### Exercices à faire
- A) Les affirmations suivantes concordent-elles avec le texte sur la brasserie Wepler ? Répondez à chacune par oui ou non en citant exactement les mots du texte qui tranchent. (i) La brasserie Wepler s'est installée à son adresse actuelle en 1892. (ii) Victor-Ulysse Carré a cédé l'affaire à ses employés. (iii) La place de Clichy est le carrefour de trois arrondissements.
- B) Pouvez-vous résumer en deux phrases le texte sur la brasserie Wepler ?
- C) Écrivez la suite du texte sur la brasserie Wepler, à partir de sa dernière phrase.

### Texte à lire
- - - -
Wepler, brasserie de la place de Clichy, Paris 18e

C’était en mars juste avant le confinement mais je ne pouvais tout de même pas vous en parler pendant, c’eût été indélicat, et pour le restaurant et pour vous, cher lecteur.
Un peu d’histoire
Plus qu’une institution, la brasserie Wepler est une brasserie mythique qui fut fréquentée par les plus grands artistes dès 1892, date de son implantation à cette adresse. Auparavant, dès 1881, Conrad Wepler, marchand de vins-traiteur allemand, s’était installé successivement à deux emplacements de l’actuelle avenue de Clichy. À sa mort, cuisinier de profession, son neveu Jean-Adam Franck reprend l’affaire qui passe ensuite dans les mains de Victor-Ulysse Carré qui la cède à son tour à ses employés, les Thoison père et fils. C’est à cette époque que le restaurant déménage à l’adresse actuelle et se spécialise dans les fruits de mer, devenant alors une véritable brasserie.
Très vite, le café Wepler qui étale sa longue façade place de Clichy (côté 18e car cette place est le carrefour de 4 arrondissements) devient un lieu à la mode où l’on peut rencontrer des personnalités de la littérature comme Apollinaire ou Henry Miller, mais aussi de la peinture, comme Picasso, Modigliani, Toulouse-Lautrec, Utrillo et Bonnard.
- - - -
### Section des données

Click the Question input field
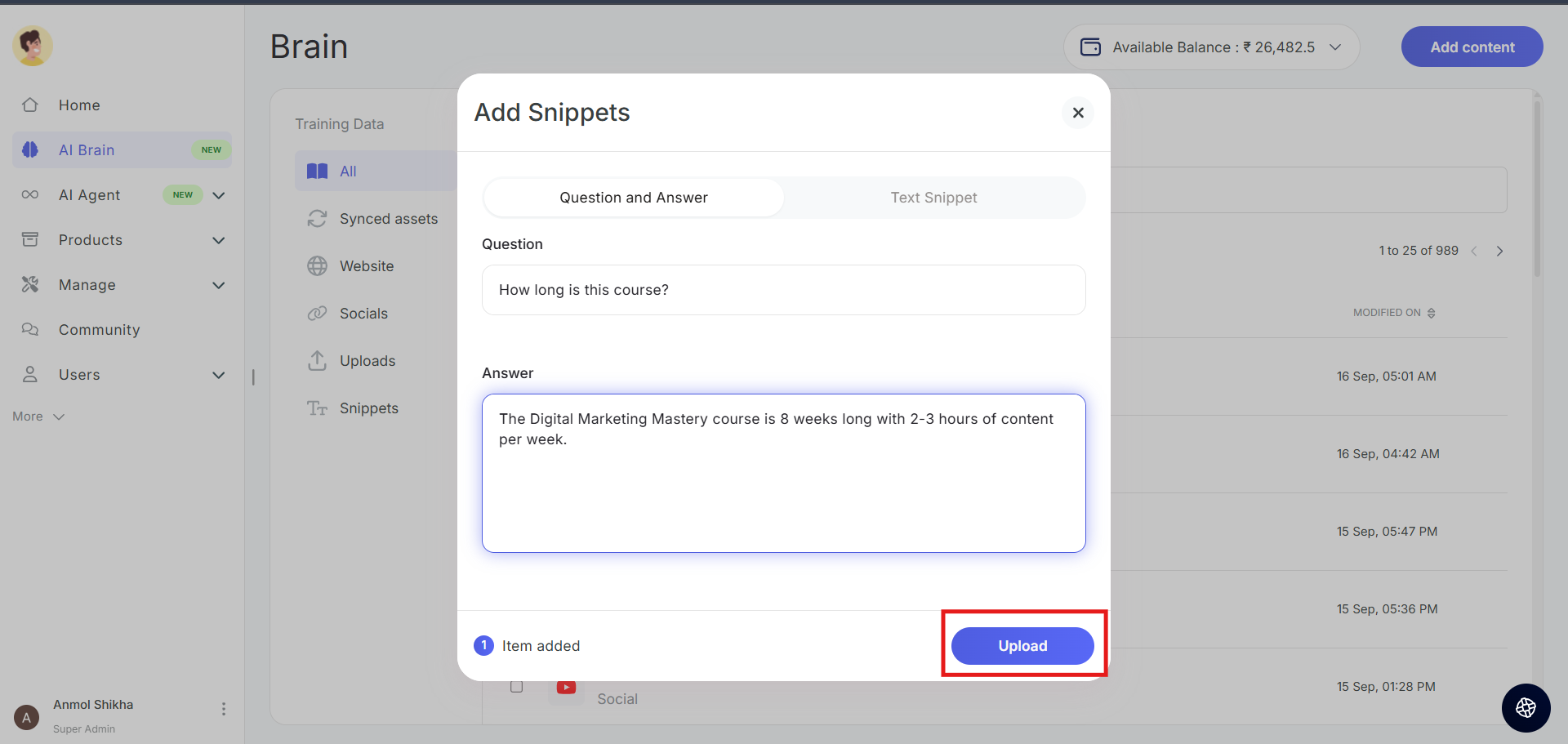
- - - -
### Corrigé de l'exercice
- A)
(i) Oui : « dès 1892, date de son implantation à cette adresse ».
(ii) Oui : « Victor-Ulysse Carré qui la cède à son tour à ses employés, les Thoison père et fils ».
(iii) Non : « cette place est le carrefour de 4 arrondissements ».

- B) Installée place de Clichy en 1892, la brasserie Wepler est issue d'un commerce fondé en 1881 par Conrad Wepler, marchand de vins-traiteur allemand, qui est ensuite passé entre plusieurs mains. Spécialisée dans les fruits de mer, elle devient vite un lieu à la mode que fréquentent des écrivains comme Apollinaire ou Henry Miller et des peintres comme Picasso ou Modigliani.

- C)
Réquisitionné par les Allemands pendant la guerre, une partie de la brasserie — qui était décidément très longue — est rachetée par les studios de cinéma Pathé dans les années 50 qui, après travaux, inaugureront en 1956 le cinéma mitoyen devenu éponyme.
Notre repas
Il y avait quelque temps que je n’avais pas convié mon amie Brigitte Chamarande — talentueuse comédienne de théâtre, de cinéma et de télévision, et non moins géniale chanteuse du groupe de rock Rodéo Drive dont je vous ai déjà parlé — à partager mes agapes.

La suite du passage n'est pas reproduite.